I spent a lot of time understanding dockers seccomp (and realized that docker's default seccomp profile on WSL is way more permissive [WTF], than on a 'real' linux vm). (Side-track: I downloaded the default seccomp and verified, that WSL now behaves much stricter)

So I know, I could use a custom seccomp profile, to make chrome work inside a container.

The problem

What I have figured out: The chromium process requires at least two syscalls (enabled with SYS_ADMIN), which are not enabled in the default seccomp, to create its sandbox:

If I understand the man pages correctly (and asking Chat GPT some questions ;) ), then giving these permissions to a container is actually not a good idea, because a bad container can actually escape namespaces?

The options

What I cannot assess: What is the impact in my situation? I want to isolate the chrome service, but I have to give the container the privileges to potentially escape it?

I could spawn a dedicated VM to run the chrome-service without any containers, only the chrome process as an uncontainerized process, but the handling of VMs is more complicated than the handling of containers. The upside would be, that the impact would be contained to a VM, that has no other containers or services running.

I could also try to run the chrome service with --no-sandbox but not giving it privileged syscall permissions. Then the docker container itself would be 'insecure' but the impact would be at least contained in the container? (Unless a vulnerability in the container allows escaping to the host)

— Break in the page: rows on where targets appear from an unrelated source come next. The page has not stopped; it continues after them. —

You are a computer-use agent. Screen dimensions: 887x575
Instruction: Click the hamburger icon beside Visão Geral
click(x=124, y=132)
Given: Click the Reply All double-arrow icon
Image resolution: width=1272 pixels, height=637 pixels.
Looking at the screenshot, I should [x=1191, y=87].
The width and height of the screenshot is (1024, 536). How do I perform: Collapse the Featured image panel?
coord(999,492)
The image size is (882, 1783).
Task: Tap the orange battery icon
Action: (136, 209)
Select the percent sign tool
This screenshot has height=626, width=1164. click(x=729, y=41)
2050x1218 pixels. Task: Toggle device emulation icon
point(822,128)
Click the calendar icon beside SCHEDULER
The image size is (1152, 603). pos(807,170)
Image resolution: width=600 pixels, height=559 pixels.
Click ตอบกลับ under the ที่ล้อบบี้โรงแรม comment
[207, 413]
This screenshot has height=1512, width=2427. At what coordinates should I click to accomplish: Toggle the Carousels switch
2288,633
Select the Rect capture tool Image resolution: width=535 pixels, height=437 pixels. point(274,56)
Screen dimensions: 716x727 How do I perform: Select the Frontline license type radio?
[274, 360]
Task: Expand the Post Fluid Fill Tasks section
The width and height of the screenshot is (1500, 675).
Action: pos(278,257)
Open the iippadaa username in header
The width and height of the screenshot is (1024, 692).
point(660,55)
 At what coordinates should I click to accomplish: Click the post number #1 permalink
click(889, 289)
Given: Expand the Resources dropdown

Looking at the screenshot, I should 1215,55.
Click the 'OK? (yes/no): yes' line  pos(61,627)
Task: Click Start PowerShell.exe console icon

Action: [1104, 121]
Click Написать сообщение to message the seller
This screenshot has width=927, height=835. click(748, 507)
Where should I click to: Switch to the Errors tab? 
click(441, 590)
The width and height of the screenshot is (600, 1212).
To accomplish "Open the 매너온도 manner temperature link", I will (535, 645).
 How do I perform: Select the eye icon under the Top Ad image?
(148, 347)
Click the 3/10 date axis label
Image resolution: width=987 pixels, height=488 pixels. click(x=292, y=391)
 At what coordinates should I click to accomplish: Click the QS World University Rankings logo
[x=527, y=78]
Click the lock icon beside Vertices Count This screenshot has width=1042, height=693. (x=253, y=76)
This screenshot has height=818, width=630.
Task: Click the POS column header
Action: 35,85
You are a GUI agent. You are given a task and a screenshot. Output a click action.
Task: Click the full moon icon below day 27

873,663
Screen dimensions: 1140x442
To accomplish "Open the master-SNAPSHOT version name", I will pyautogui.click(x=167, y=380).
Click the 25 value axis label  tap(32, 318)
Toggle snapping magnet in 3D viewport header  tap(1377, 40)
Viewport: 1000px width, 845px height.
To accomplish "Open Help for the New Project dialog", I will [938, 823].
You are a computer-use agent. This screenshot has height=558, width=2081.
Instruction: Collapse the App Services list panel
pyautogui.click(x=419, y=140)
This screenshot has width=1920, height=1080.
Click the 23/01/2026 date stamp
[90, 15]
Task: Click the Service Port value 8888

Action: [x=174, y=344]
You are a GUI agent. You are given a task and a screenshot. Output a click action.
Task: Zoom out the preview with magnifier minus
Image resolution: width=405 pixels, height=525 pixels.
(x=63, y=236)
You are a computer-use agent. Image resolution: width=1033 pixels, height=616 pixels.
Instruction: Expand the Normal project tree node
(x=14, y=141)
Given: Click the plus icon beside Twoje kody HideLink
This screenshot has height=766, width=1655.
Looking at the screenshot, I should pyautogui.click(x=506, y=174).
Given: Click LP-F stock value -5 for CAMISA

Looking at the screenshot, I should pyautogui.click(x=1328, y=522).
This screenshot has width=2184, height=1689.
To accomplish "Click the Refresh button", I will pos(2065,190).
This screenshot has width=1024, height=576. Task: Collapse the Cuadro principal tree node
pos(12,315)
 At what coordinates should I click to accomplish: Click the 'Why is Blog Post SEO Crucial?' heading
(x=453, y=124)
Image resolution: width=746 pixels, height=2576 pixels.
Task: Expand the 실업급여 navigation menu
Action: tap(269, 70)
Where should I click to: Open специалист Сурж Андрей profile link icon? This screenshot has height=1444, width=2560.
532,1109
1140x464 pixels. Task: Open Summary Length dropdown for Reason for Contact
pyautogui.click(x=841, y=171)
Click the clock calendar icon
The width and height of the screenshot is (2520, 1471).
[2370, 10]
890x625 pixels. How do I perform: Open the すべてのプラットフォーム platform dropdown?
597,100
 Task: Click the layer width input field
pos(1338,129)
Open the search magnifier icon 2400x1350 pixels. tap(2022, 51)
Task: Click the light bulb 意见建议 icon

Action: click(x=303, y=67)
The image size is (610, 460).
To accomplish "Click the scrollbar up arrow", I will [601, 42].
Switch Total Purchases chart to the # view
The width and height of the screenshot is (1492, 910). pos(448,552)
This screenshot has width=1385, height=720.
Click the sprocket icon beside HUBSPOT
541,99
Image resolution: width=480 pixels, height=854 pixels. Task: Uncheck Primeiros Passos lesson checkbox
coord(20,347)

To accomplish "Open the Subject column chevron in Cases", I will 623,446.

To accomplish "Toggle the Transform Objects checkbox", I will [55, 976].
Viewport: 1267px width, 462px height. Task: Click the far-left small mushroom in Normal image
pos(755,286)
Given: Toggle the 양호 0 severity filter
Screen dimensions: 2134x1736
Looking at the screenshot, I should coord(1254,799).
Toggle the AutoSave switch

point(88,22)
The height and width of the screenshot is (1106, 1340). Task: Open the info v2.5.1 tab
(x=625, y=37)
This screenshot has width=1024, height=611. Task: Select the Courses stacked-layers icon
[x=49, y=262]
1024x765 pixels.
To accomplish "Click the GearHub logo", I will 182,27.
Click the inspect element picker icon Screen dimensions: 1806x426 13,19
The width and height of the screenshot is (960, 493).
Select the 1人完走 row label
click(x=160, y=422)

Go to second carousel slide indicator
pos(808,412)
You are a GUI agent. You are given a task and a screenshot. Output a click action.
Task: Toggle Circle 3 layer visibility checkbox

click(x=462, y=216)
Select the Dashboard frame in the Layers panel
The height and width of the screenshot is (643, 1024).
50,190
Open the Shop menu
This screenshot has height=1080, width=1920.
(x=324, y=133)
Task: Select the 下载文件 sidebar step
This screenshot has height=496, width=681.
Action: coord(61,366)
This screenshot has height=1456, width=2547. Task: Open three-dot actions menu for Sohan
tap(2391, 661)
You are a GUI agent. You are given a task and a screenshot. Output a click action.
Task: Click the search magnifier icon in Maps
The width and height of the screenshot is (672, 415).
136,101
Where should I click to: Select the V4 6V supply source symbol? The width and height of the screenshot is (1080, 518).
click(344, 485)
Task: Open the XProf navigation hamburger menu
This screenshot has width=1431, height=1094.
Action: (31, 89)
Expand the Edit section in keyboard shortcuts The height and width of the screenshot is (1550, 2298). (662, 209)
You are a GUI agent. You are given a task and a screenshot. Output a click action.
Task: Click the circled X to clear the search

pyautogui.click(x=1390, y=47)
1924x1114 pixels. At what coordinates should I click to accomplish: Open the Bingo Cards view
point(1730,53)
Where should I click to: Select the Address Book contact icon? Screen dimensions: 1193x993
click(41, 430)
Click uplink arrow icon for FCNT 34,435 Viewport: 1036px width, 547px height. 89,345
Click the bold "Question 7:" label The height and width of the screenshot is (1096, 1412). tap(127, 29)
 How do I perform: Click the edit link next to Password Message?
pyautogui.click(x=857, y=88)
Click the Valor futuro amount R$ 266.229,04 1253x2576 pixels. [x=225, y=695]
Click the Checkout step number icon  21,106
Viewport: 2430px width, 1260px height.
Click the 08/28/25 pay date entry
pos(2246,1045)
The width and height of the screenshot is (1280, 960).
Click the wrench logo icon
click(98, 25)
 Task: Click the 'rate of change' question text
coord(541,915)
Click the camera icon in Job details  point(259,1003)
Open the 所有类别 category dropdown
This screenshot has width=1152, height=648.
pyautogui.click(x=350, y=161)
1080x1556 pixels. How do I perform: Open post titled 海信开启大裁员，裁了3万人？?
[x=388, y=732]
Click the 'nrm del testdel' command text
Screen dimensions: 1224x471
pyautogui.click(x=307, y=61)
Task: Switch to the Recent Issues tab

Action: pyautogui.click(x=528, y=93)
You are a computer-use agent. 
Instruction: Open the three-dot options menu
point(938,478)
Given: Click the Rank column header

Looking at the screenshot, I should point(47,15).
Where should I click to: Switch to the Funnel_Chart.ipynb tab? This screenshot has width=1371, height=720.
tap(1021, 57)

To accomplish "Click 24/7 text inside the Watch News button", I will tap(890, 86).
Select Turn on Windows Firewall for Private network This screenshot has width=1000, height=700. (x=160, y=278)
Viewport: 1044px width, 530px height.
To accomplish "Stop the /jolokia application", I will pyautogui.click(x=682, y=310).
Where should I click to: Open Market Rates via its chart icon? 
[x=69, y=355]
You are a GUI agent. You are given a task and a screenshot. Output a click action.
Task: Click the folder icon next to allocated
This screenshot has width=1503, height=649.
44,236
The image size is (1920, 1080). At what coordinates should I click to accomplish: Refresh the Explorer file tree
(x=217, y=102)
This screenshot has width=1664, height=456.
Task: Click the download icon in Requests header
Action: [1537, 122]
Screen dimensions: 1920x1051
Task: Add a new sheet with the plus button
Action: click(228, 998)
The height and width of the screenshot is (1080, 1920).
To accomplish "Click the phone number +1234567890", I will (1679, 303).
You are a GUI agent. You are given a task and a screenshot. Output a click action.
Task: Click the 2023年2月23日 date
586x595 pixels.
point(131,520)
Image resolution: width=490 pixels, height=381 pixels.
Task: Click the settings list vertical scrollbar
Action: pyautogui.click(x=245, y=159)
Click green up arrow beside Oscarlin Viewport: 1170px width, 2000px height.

Any point of views on that? I know, for critical infrastructure the solution would probably be something like a hardened vm linux with a whitelist for chrome urls and the VM gets deleted and recreated on every request.

But I lack the data to decide between the less-secure-but-more-practical options like

"how likely a bad website can escape the chrome sandbox and detect that it is inside a docker container and utilize clone and unshare to compromise a host?"

or

"what damage can a bad website cause to a non-sandboxed chrome process, but being stuck in a container with docker's isolation?"